I first saw them at now-closed Club Krome, after Greg Puciato replaced Dimitri Minakakis but prior to the release of Miss Machine, and they had huge flashlamps inside what appeared to be extra-large PA speakers mounted on each side of the stage, which went off at seemingly random intervals. I watched the show with my eyes to the floor.
Their light rig has become slightly more optically tolerable since (and now powered by LEDs for the energy consumption conscious), while expanding and adding 4×12 cabinets with glowing bulbs replacing the speakers and most recently four stout cylinders with LEDs hanging a few feet above the band’s heads that were promptly swing around by the New Jersey natives.
If you’ve been to a Dillinger show, you’ve a good idea of what happened next. If not, check YouTube. But to clarify (i.e. do my job), Puciato ran himself into the crowd at least twice. He also, of course, found a way to climb onto the raised area stage right of Irving Plaza, and it even looked like he contemplated—and quickly dismissed the notion of—climbing up the chained PA system above. Not to be outdone, guitarist Ben Weinman climbed up to the same area and jumped from it to the stage down into a full-on kneeling guitar god position. Relative newcomer second guitarist Jeff Tuttle thrashed himself about admirably, as did bassist Liam Wilson who has gone full caveman with his facial hair. Rock.
There was the requisite climbing on amps, posturing on the two double bass drums (manned by the reassuring Billy Rymer, who had big shoes to fill), and of course, hitting those swinging LEDs constantly, one of which went dead during the performance.
It’s an experience worthy of Benny Hill Escape Plan: take the footage, speed it up and play “Yakety Sax” over it. Someone get on that, please.
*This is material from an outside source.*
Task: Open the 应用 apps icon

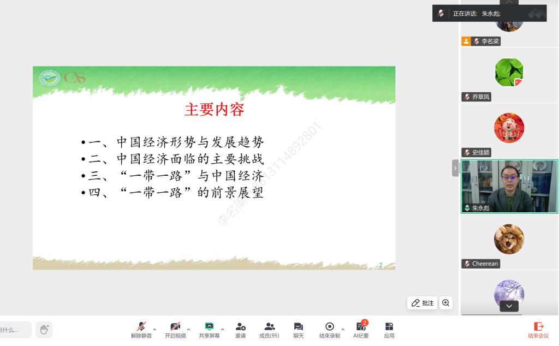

But there was a better soundtrack to the evening. Much better. Always playing at a high caliber despite courting death at every show, Dillinger played a cross section of their now rather vast catalog, breaking out: “When Good Dogs Do Bad Things” from the Irony Is A Dead Scene EP; two cuts, “Farewell, Mona Lisa” and “Chinese Whispers,” off the now-released Option Paralysis; “Mouth Of Ghosts,” “Milk Lizard” and “Black Bubblegum” from Ire Works; “Sunshine The Werewolf” and “Panasonic Youth” from Miss Machine; and “Sugar Coated Sour” and “43% Burnt” from Calculating Infinity. There were a few more, but that’s what stuck in my head. Which is a lot more than most concerts.
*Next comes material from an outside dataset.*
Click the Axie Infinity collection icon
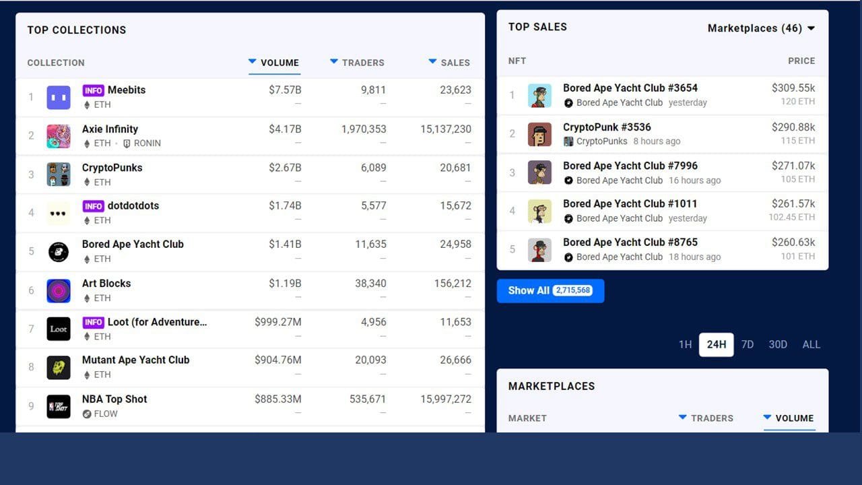59,136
I was slightly surprised they returned to closing with “43% Burnt,” having switched to opening with it immediately after Ire Works’ release, but it seems not even the mighty Dillinger can change their signature song, almost a dozen years and a dozen members after first penning it. If that’s the one failure of New Jersey’s most musically significant band since Parliament (and Funkadelic), they’re forgiven.